Checking your cats blood glucose level:
To enable you to monitor your cat’s blood glucose levels as home, you will need to purchase a human glucometer (either from us or a pharmacy). We recommend Accu-check (HUMAN) or the Alphatrak (CAT SPECIFIC) , as this requires the smallest volume of blood, however another equivalent brand would also be suitable. Blood may be sampled from the marginal ear veins or the foot pads.

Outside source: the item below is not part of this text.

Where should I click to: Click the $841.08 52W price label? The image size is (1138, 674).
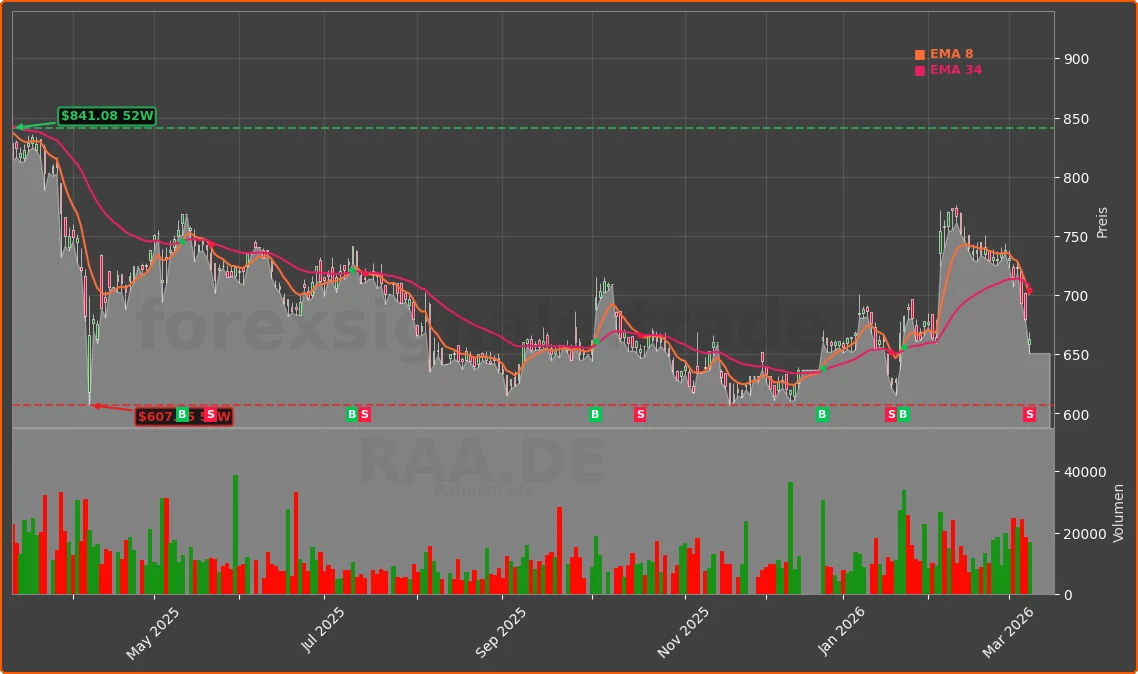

4. Continuous glucose monitoring devices - skin implant devices are commonly used in cats (human devices) for initial management and stablisation of cats with diabetes. They give an approximation of contiuous 24hr record of your cats glucose levels. The average device lasts about 8-9 days, many cats remove them or they simply stop working (human specific) - some clients learn how to place these on their own cats at home - any easy skill to master
5. New ORAL diabetes & weight loss drugs have also been regustered in cats. Initial studies show extremely prommising results for management of feline diabetes. This may
The most life-threatening complication that can develop at home is hypoglycaemia, or low blood glucose. This can occur if too much insulin is given. The main signs of hypoglycaemia are weakness, lethargy, disorientation, drunken gait or strange behaviour. Rapid recognition of these clinical signs is needed to prevent progression to severe signs, such as collapse, coma or even death. If clinical signs are observed, the cat should be encouraged to eat glucose syrup or honey. This should be applied directly to the gums. Owners should then contact the clinic for advice. Severely hypoglycaemic cats may need to be admitted into hospital for intravenous glucose administration and stabilisation.